Quality Control module for seismic trace detection — part of the **seismoai** pipeline.

Built on real data from the **Forge 2D Survey (2017)**: 166 SGY files, 27,722 total traces.

## Install

```bash
pip install seismoai-qc
```

## Usage

```python
from seismoai_qc import detect_dead_traces, detect_noisy_traces, qc_report
import numpy as np

# traces: 2D numpy array (167, 4001) — output of seismoai_io
report = qc_report(traces)
print(report['label'].value_counts())
# good     21373
# dead      6183
# noisy      166

# Pass to seismoai_model:
labels = report['label']
```

## Functions

| Function | What it does |
|---|---|
| `detect_dead_traces(traces)` | Flags traces with std_dev < 1e-4 (no signal) |
| `detect_noisy_traces(traces)` | Flags traces with max_amp > 50 (spike up to 758) |
| `qc_report(traces)` | Full DataFrame with labels for seismoai_model |

## Real Data Stats

Analyzed across all 166 SGY files (27,722 total traces):

| Category | Count | Percentage |
|---|---|---|
| **Good traces** | 21,373 | 77.1% |
| **Dead traces** | 6,183 | 22.3% |
| **Noisy traces** | 166 | 0.6% |
| **Total** | 27,722 | 100% |

### Why are some traces dead?
Dead traces (std_dev < 0.0001) occur at far offsets where seismic 
source energy does not reach the receiver. In Forge 2D Survey, 22.3% 
traces are dead — mostly far-offset receivers.

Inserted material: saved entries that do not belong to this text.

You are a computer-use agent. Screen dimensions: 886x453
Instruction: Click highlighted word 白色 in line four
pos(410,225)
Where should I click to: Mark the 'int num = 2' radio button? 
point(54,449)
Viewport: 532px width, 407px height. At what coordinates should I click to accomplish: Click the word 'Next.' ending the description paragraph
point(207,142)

### Why do some traces reach 758?
Normal traces stay below 15 (99th percentile = 10.71). Noisy traces 
spike up to 758.22 due to electrical interference or instrument 
malfunction during acquisition. Only 0.6% traces are noisy.

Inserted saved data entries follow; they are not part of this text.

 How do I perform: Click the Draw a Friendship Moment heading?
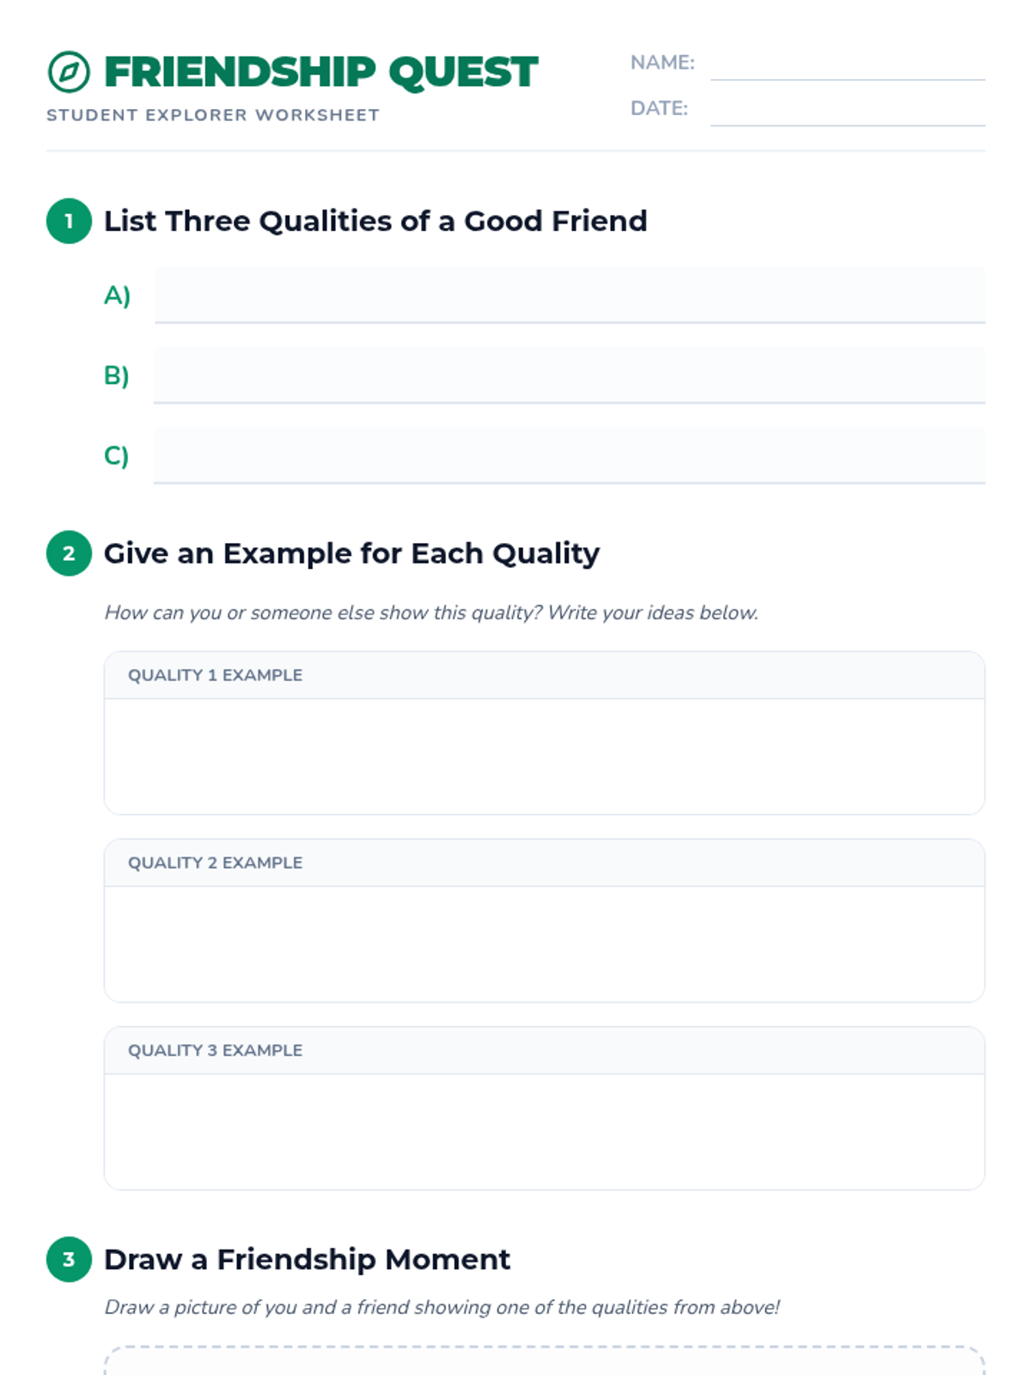(307, 1259)
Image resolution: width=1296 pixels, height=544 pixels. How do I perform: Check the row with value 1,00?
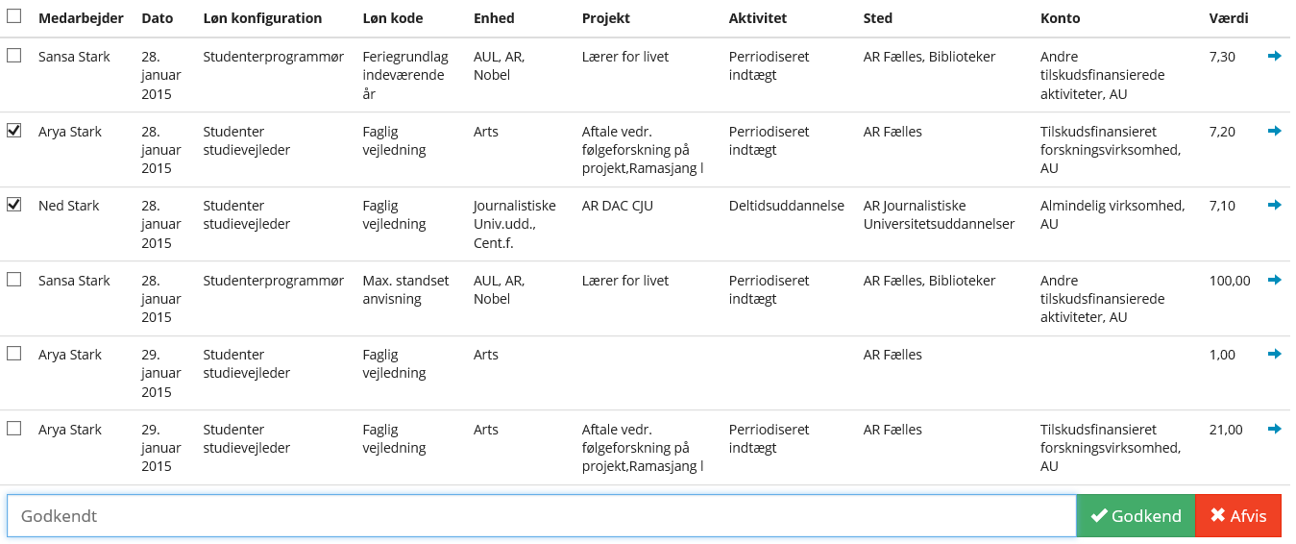14,354
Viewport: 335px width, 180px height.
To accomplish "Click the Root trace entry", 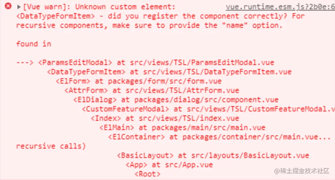I will [148, 174].
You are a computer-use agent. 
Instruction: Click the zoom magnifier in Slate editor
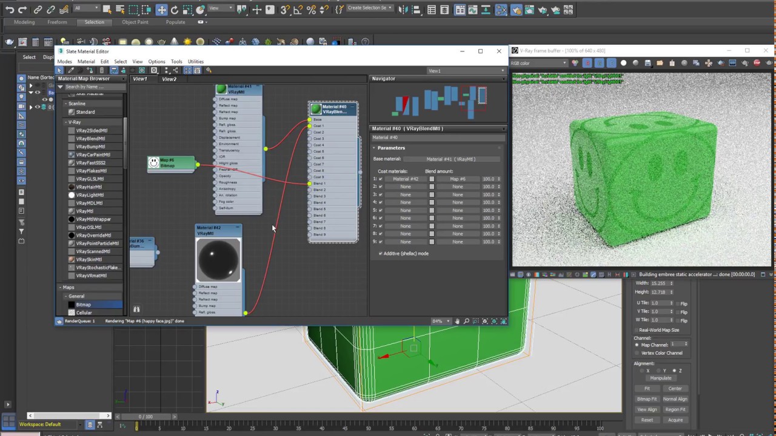click(466, 321)
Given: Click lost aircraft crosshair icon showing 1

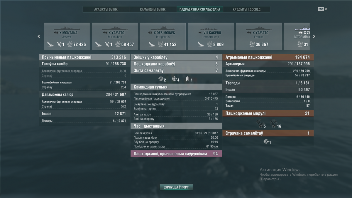Looking at the screenshot, I should click(266, 142).
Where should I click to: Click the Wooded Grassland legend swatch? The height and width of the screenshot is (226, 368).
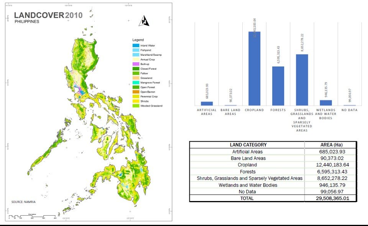(135, 106)
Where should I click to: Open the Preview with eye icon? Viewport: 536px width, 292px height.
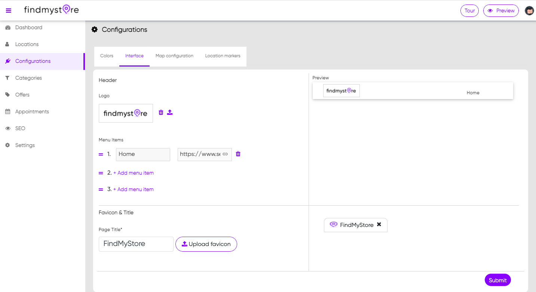pyautogui.click(x=501, y=10)
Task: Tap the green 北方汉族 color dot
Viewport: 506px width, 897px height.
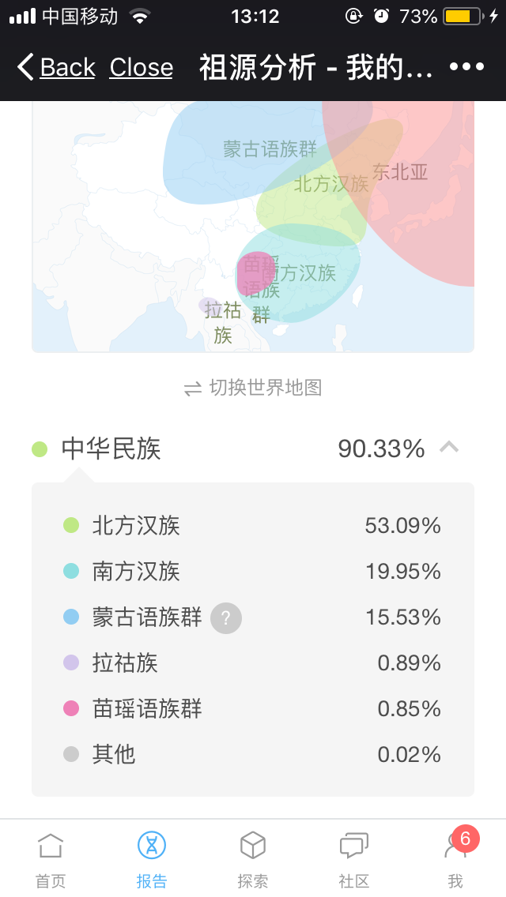Action: coord(71,525)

## Thresholds (derived from real data)

```python
# Dead threshold
std_dev < 0.0001
# Dead trace std range: 0.00000021 to 0.0001
# Live trace std range: > 0.001 (clear gap)

# Noisy threshold  
max_amp > 50.0
# Normal 99th percentile: 10.71
# Noisy minimum: 200+ (all 166 noisy traces exceed 200)
# Worst spike: 758.22
```

## How Pair 4 Uses This

```python
from seismoai_io import load_sgy
from seismoai_qc import qc_report

# Load traces
traces = load_sgy("file.sgy")

# Get QC labels
report = qc_report(traces)

# Hand off to seismoai_model
labels = report['label']   # 'good', 'dead', 'noisy'
features = traces[report['is_dead'] == False]  # remove dead
```

## Run Tests

```bash
pytest tests/ -v
```

## Real Dataset Test

```bash
python test_real_data.py
```

## Reflection

We built the seismoai_qc module which detects dead and noisy traces 
in seismic data from the Forge 2D Survey. Dead traces have std_dev 
below 0.0001 — out of 27,722 total traces, 6,183 (22.3%) were dead 
because far-offset receivers did not receive enough source energy. 
Noisy traces have amplitudes above 50, spiking as high as 758, caused 
by electrical interference — we found 166 noisy traces (0.6%). 
We derived these thresholds by analyzing the real dataset rather than 
guessing. Our qc_report() produces labeled output that Pair 4 will use 
directly to train their noise classifier on 21,373 good traces.